**Problem statement:** Print out each record, keeping it identical to the original.

Saved entries

===

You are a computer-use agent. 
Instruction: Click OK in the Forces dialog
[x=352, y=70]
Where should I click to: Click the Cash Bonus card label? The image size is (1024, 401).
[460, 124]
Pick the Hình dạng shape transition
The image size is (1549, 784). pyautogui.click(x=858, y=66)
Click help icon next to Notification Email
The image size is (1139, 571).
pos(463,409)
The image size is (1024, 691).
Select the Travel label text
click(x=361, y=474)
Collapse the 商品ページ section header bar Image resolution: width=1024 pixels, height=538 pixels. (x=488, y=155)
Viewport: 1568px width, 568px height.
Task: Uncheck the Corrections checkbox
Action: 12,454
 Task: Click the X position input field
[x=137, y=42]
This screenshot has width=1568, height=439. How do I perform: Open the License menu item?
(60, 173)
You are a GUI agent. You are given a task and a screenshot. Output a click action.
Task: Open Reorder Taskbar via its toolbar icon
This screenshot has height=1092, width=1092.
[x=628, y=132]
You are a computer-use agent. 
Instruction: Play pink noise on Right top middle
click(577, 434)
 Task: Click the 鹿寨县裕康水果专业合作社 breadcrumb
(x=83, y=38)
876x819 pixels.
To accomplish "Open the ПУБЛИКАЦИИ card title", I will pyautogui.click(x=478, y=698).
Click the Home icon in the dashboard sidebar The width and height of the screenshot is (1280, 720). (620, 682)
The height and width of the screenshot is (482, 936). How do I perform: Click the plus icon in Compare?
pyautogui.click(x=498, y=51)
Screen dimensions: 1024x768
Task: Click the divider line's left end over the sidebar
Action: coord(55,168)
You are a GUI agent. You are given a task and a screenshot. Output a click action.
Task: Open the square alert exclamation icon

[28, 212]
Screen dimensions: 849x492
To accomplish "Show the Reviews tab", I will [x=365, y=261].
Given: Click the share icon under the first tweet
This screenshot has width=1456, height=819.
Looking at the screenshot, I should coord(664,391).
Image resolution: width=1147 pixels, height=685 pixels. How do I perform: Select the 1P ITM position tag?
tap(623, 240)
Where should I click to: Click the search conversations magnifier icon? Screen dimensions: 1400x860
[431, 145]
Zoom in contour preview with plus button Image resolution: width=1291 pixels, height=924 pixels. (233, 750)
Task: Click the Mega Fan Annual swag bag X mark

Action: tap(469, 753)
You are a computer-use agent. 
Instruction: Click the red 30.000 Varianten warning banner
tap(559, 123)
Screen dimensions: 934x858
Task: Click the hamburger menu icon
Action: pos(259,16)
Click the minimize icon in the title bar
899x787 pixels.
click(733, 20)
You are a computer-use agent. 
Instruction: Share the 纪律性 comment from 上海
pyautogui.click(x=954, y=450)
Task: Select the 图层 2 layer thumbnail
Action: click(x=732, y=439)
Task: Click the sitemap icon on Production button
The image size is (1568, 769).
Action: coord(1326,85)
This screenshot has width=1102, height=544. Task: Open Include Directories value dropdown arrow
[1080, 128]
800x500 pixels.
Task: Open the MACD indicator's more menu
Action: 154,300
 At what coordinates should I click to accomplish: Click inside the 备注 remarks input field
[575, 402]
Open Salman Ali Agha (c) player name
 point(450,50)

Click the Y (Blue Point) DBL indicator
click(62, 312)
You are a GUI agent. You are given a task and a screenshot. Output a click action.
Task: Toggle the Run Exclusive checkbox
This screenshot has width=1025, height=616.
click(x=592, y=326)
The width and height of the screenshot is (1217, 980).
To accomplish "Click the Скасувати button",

===

**Result of this task:**
You are a computer-use agent. 
Instruction: Click OK in the Forces dialog
[x=352, y=70]
Where should I click to: Click the Cash Bonus card label? The image size is (1024, 401).
[460, 124]
Pick the Hình dạng shape transition
The image size is (1549, 784). pyautogui.click(x=858, y=66)
Click help icon next to Notification Email
The image size is (1139, 571).
pos(463,409)
The image size is (1024, 691).
Select the Travel label text
click(x=361, y=474)
Collapse the 商品ページ section header bar Image resolution: width=1024 pixels, height=538 pixels. (x=488, y=155)
Viewport: 1568px width, 568px height.
Task: Uncheck the Corrections checkbox
Action: 12,454
 Task: Click the X position input field
[x=137, y=42]
This screenshot has width=1568, height=439. How do I perform: Open the License menu item?
(60, 173)
You are a GUI agent. You are given a task and a screenshot. Output a click action.
Task: Open Reorder Taskbar via its toolbar icon
This screenshot has height=1092, width=1092.
[x=628, y=132]
You are a computer-use agent. 
Instruction: Play pink noise on Right top middle
click(577, 434)
 Task: Click the 鹿寨县裕康水果专业合作社 breadcrumb
(x=83, y=38)
876x819 pixels.
To accomplish "Open the ПУБЛИКАЦИИ card title", I will pyautogui.click(x=478, y=698).
Click the Home icon in the dashboard sidebar The width and height of the screenshot is (1280, 720). (620, 682)
The height and width of the screenshot is (482, 936). How do I perform: Click the plus icon in Compare?
pyautogui.click(x=498, y=51)
Screen dimensions: 1024x768
Task: Click the divider line's left end over the sidebar
Action: coord(55,168)
You are a GUI agent. You are given a task and a screenshot. Output a click action.
Task: Open the square alert exclamation icon

[28, 212]
Screen dimensions: 849x492
To accomplish "Show the Reviews tab", I will [x=365, y=261].
Given: Click the share icon under the first tweet
This screenshot has width=1456, height=819.
Looking at the screenshot, I should coord(664,391).
Image resolution: width=1147 pixels, height=685 pixels. How do I perform: Select the 1P ITM position tag?
tap(623, 240)
Where should I click to: Click the search conversations magnifier icon? Screen dimensions: 1400x860
[431, 145]
Zoom in contour preview with plus button Image resolution: width=1291 pixels, height=924 pixels. (233, 750)
Task: Click the Mega Fan Annual swag bag X mark

Action: tap(469, 753)
You are a computer-use agent. 
Instruction: Click the red 30.000 Varianten warning banner
tap(559, 123)
Screen dimensions: 934x858
Task: Click the hamburger menu icon
Action: pos(259,16)
Click the minimize icon in the title bar
899x787 pixels.
click(733, 20)
You are a computer-use agent. 
Instruction: Share the 纪律性 comment from 上海
pyautogui.click(x=954, y=450)
Task: Select the 图层 2 layer thumbnail
Action: click(x=732, y=439)
Task: Click the sitemap icon on Production button
The image size is (1568, 769).
Action: coord(1326,85)
This screenshot has width=1102, height=544. Task: Open Include Directories value dropdown arrow
[1080, 128]
800x500 pixels.
Task: Open the MACD indicator's more menu
Action: 154,300
 At what coordinates should I click to accomplish: Click inside the 备注 remarks input field
[575, 402]
Open Salman Ali Agha (c) player name
 point(450,50)

Click the Y (Blue Point) DBL indicator
click(62, 312)
You are a GUI agent. You are given a task and a screenshot. Output a click action.
Task: Toggle the Run Exclusive checkbox
This screenshot has width=1025, height=616.
click(x=592, y=326)
The width and height of the screenshot is (1217, 980).
To accomplish "Click the Скасувати button",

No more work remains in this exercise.